The distribution of runtimes has a median around 90 minutes with an IQR ranging from ~75 to ~100 minutes. The whiskers extend from ~60 minutes to ~120 minutes.
The median runtime has in general increased over time. The movies were very short in the early history of movies as can be seen in the boxplot. The spread of runtimes has decreased over time with a maximum spread in 1940 of ~70 minutes difference between 25th percentile and 75th percentile, as well as a long tail reaching to ~200 minutes. The spread in 2010 is ~30 minutes from the 25th percentile to 75th percentile.
Budget in general starts increasing around 80 minutes, with a peak at ~150 minutes and then starts decreasing. The spread of budgets is also at a maximum around 150 minutes.

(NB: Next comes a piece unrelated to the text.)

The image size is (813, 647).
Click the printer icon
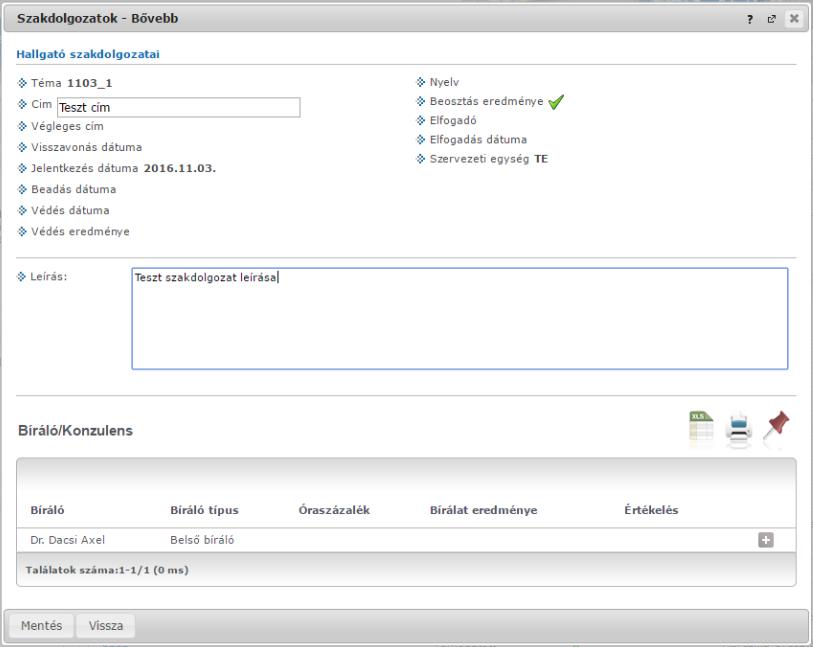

## 3. Encode `Genre` column
The column `Genre` represents a list of genres associated with the movie in a string format. Write code to parse each text string into a binary vector with 1s representing the presence of a genre and 0s the absence, and add it to the dataframe as additional columns. Then remove the original `Genre` column.
For example, if there are a total of 3 genres: Drama, Comedy, and Action, a movie that is both Action and Comedy should be represented by a binary vector <0, 1, 1>. Note that you need to first compile a dictionary of all possible genres and then figure out which movie has which genres (you can use the R `tm` package to create the dictionary).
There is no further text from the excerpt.